Frank Schliedermann, Foto: Tara Wolff

Frank Schliedermann wird für seine Erzählung »Dorval, Quebec« ausgezeichnet

Dorval ist eine kanadische Kleinstadt in der Nähe von Montreal. Im April 2020 entdeckten Polizisten und Mitarbeiter des Gesundheitsamts dort die verheerenden Zustände in einem Altenheim. Nahezu das gesamte Personal der Herron Résidence war aus Angst vor einer Covid-19-Ansteckung nicht mehr zur Arbeit erschienen. Die Bewohner blieben tagelang sich selbst überlassen. Einige waren unterernährt, als man sie fand, dehydriert und in desolatem Allgemeinzustand. Für 31 Menschen kam jede Hilfe zu spät.
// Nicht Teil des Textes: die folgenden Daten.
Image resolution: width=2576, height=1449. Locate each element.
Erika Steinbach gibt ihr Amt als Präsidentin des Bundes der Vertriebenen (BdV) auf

Frank Schliedermann, geboren 1973, arbeitete viele Jahre als Werbetexter für Autos, Deos, Motorsägen und Haarwuchsmittel, ehe er begonnen hat, Kurzgeschichten zu schreiben. Seitdem wurden mehrere seiner Texte in Anthologien und Zeitschriften veröffentlicht sowie bei Wettbewerben prämiert. Er ist verheiratet und hat zwei Kinder.

Laudatio

So könnte es gewesen sein. Mit diesem Satz ließe sich Frank Schliedermanns Erzählung »Dorval, Quebec« programmatisch überschreiben, und doch griffe die Überschrift zu kurz. Frank Schliedermann hat sich tief hineingedacht ins Innere des Schauplatzes und in seine Figuren. Meisterhaft zeichnet er ein vielstimmiges Bild des Möglichen, ein Mosaik der unterschiedlichen Wahrnehmungen: der Heim-Bewohner*innen einerseits, ihrer Pflegekräfte und der Pflegedienstleitung andererseits. Ohne je zu urteilen oder zu hierarchisieren, entwirft er diese widersprüchlichen Wirklichkeiten und betont damit den Umstand, dass jeder Blick naturgemäß perspektiviert und damit begrenzt ist. Wie ein jeweils eigener Film stehen die Wahrheiten der Einzelnen für sich und verdichten sich doch immer mehr zu einem Ganzen. Der empathischen Tiefe steht eine formale Knappheit gegenüber, eine pointierte Atemlosigkeit, die die zunehmende Beklemmung im sich steigernden Ausnahmezustand ausgezeichnet einfängt.
Ausgedacht: ja. Dem Leben entnommen: ja. Mit »Dorval, Quebec« zeigt Frank Schliedermann auf beste Weise, was Fiktion vermag: Sie macht die Wirklichkeit erfahrbar und verstehbar.